Twenty-five years ago this month, Wales went to the polls.
The central issue: Do you want devolution and the creation of a Welsh Assembly?
It split opinion. Labour, who had just won a landslide in Westminster, found it wasn't always easy keeping all the party membership onside.
In case you missed the result - 'yes' won. But it was narrow: 50.3% to 49.7%
A quarter of the century on, the leaders of both sides of the campaign have reflected on devolution for ITV Cymru Wales' Sharp End programme.
Ron Davies - Welsh Secretary at the time and now known as the 'Architect of Welsh Devolution' gave a rare interview to the programme.
His verdict - there hasn't been a strong enough vision.
"One thing which I know is lacking is an overarching sense of wanting to create a better way, of wanting to shape our own destiny. I don't see that."
His number two in the Welsh office at the time, Peter Hain, says there needs to be a focus on building a modern economy.

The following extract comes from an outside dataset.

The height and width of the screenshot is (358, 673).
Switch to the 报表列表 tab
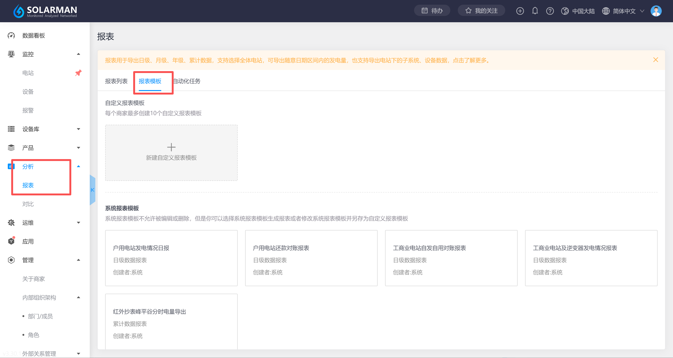click(x=116, y=81)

"We need to do what we all say we want to do, which is create a more vibrant, competitive, successful Wales economically. But it does mean some pretty tough decisions."

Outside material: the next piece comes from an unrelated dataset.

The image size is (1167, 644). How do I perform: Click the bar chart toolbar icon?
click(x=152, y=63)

He argues that while it is understandable a lot of public money is spent on health and welfare, more support needs to be given to support the jobs of tomorrow.
Dafydd Wigley was Plaid Cymru leader at the time. His party has since been in coalition with Labour and currently has a co-operation agreement with the Welsh Labour Government.
But Labour has always been in power. He says that needs to change.
"We have yet to see the election in Wales, changing the colour of a government. And democracy in Wales will not have been properly tested until that happens.
But the man who's been on the biggest journey is Nick Bourne.
A leader of the No campaign, he later became supportive of devolution and led the Conservatives in the Assembly.
There are now proposals to increase the size of the Senedd - something his party opposes. He says they are wrong to do so.
"We need more members. It's got expanded powers, it's the settled will of the people that we have a Welsh parliament, and that's got to be effective, so by all means, be concerned about value for money, we should be, as any political party should be, but in terms of is it a good idea then the personal view is we need more members."
Should Wales abolish the Senedd (Welsh Parliament)?
A YouGov opinion poll for ITV Wales has found the majority of the public would back keeping the Senedd if there were a referendum question on scrapping it: 46% to 26%.
8% of respondents said they would not take part in a referendum vote, 14% did not know and 3% refused to answer.
The reflections from the referendum campaign leaders are part of a special Sharp End documentary: The Night Wales Changed which will be broadcast later this year.